Das heißt, das Problem, das jetzt allen hessischen Steuerzahlerinnen und Steuerzahlern droht, wäre überhaupt nicht entstanden, wenn Schwarz-Gelb den Atomkonsens akzeptiert hätte.

Drittes Problem. Natürlich waren wir am 11. März 2011 allesamt der Meinung, das Unglück in Fukushima muss Konsequenzen haben. Frau Puttrich, wobei ich einen Widerspruch anmelden muss: Da ist nicht etwas passiert, was alle vor dem Unglück in Fukushima für unmöglich gehalten haben.

(Petra Fuhrmann (SPD): Richtig!)

Da ist etwas passiert, was Sie vor dem Unglück in Fukushima für unmöglich gehalten haben.

(Beifall bei dem BÜNDNIS 90/DIE GRÜNEN und der SPD sowie der Abg. Willi van Ooyen und Her- mann Schaus (DIE LINKE))

Ich meine mich zu erinnern, dass es an dem Montag – das müsste dann der 14. März 2011 gewesen sein – oder spätestens am Dienstag ein Treffen in Berlin gab, bei dem auch der Ministerpräsident anwesend war.

Jetzt ist die spannende Frage: Warum reden Sie von „verbindlichen Vorgaben“ des Bundesumweltministeriums? Das Atomgesetz ist da relativ eindeutig. Es gibt auch die Möglichkeit einer bundesaufsichtlichen Weisung.

(Norbert Schmitt (SPD): So ist es!)

Die hat es offensichtlich nicht gegeben.

(Beifall bei dem BÜNDNIS 90/DIE GRÜNEN – Zu- rufe von der SPD: Oh!)

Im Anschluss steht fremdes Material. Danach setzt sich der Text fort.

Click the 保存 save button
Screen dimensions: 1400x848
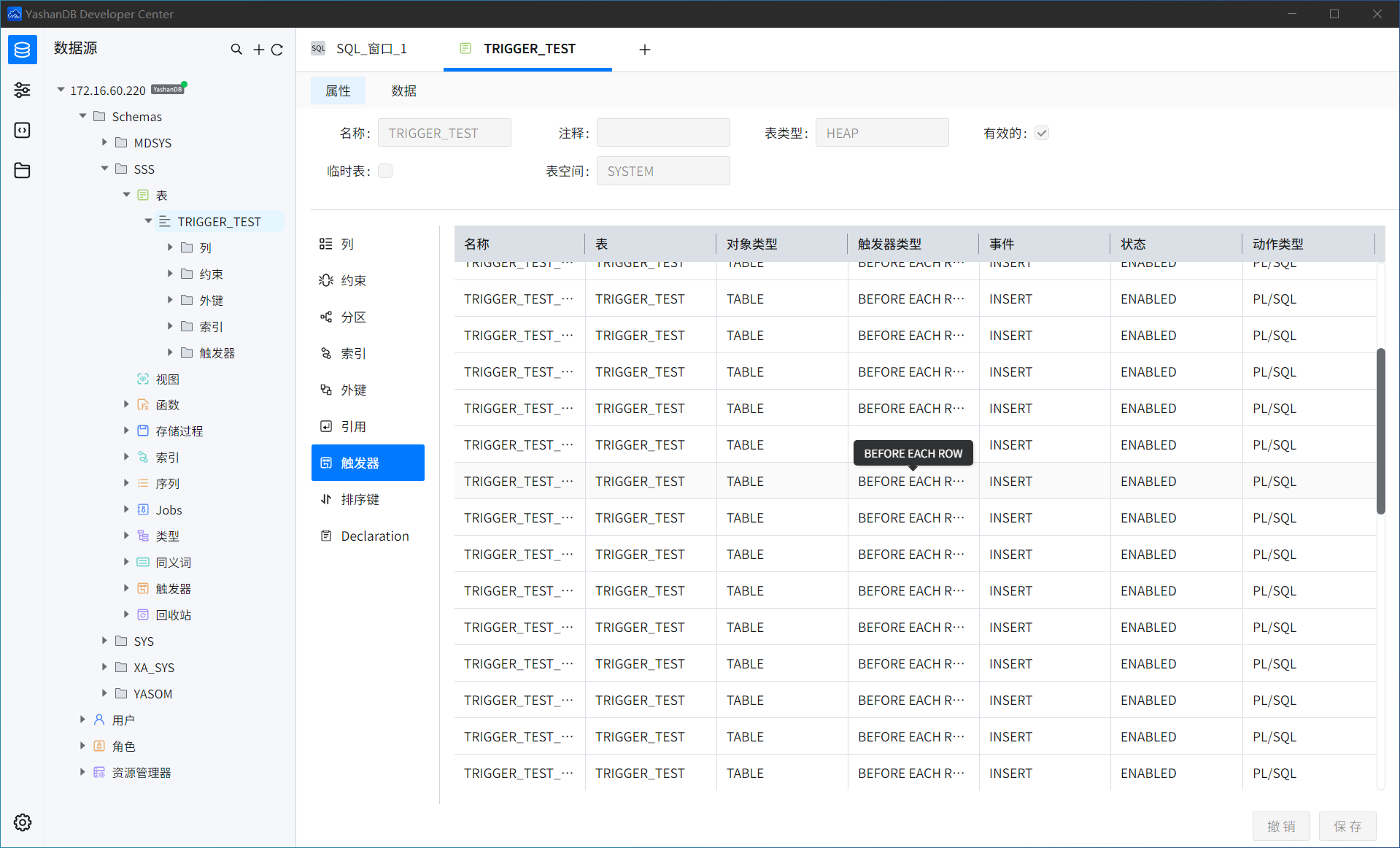(x=1347, y=825)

Meine sehr verehrten Damen und Herren, die spannende Frage ist jetzt: Was hat eigentlich der Ministerpräsident des Landes Hessen in den Gesprächen mit der Bundeskanzlerin eingefordert? Ist denn da jemals über das Risiko – ich spreche jetzt von den materiellen Fragen des Atomrechts – möglicher Schadenersatzzahlungen geredet worden? Hat der Ministerpräsident darauf bestanden, dass eine solche bundesaufsichtliche Weisung kommt oder nicht? Diese Frage wird gegebenenfalls zu klären sein. Vielleicht kann Herr Bouffier sie auch gleich beantworten.

Was aber Ihre ureigene Verantwortung anbetrifft, muss ich sagen, da bin ich gestern wirklich negativ überrascht wor

den. Der Verwaltungsgerichtshof bezeichnet dieses Moratorium aus zwei Gründen als rechtswidrig, und zumindest einer dieser Gründe ist Ihr Fehler.

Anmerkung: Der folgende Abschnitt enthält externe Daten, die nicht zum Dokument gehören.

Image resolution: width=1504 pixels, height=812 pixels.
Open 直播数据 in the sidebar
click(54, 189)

Dass ein materielles Problem besteht und wir uns da auf dünnem Eis befinden, das wussten wir vorher; deswegen die Frage nach der Aufsicht. Dass aber der Verwaltungsgerichtshof sogar sagt, die Weisung war aus formellen Gründen rechtswidrig, weil auf die Anhörung verzichtet wurde, das – Frau Puttrich – ist Ihre ureigene Verantwortung.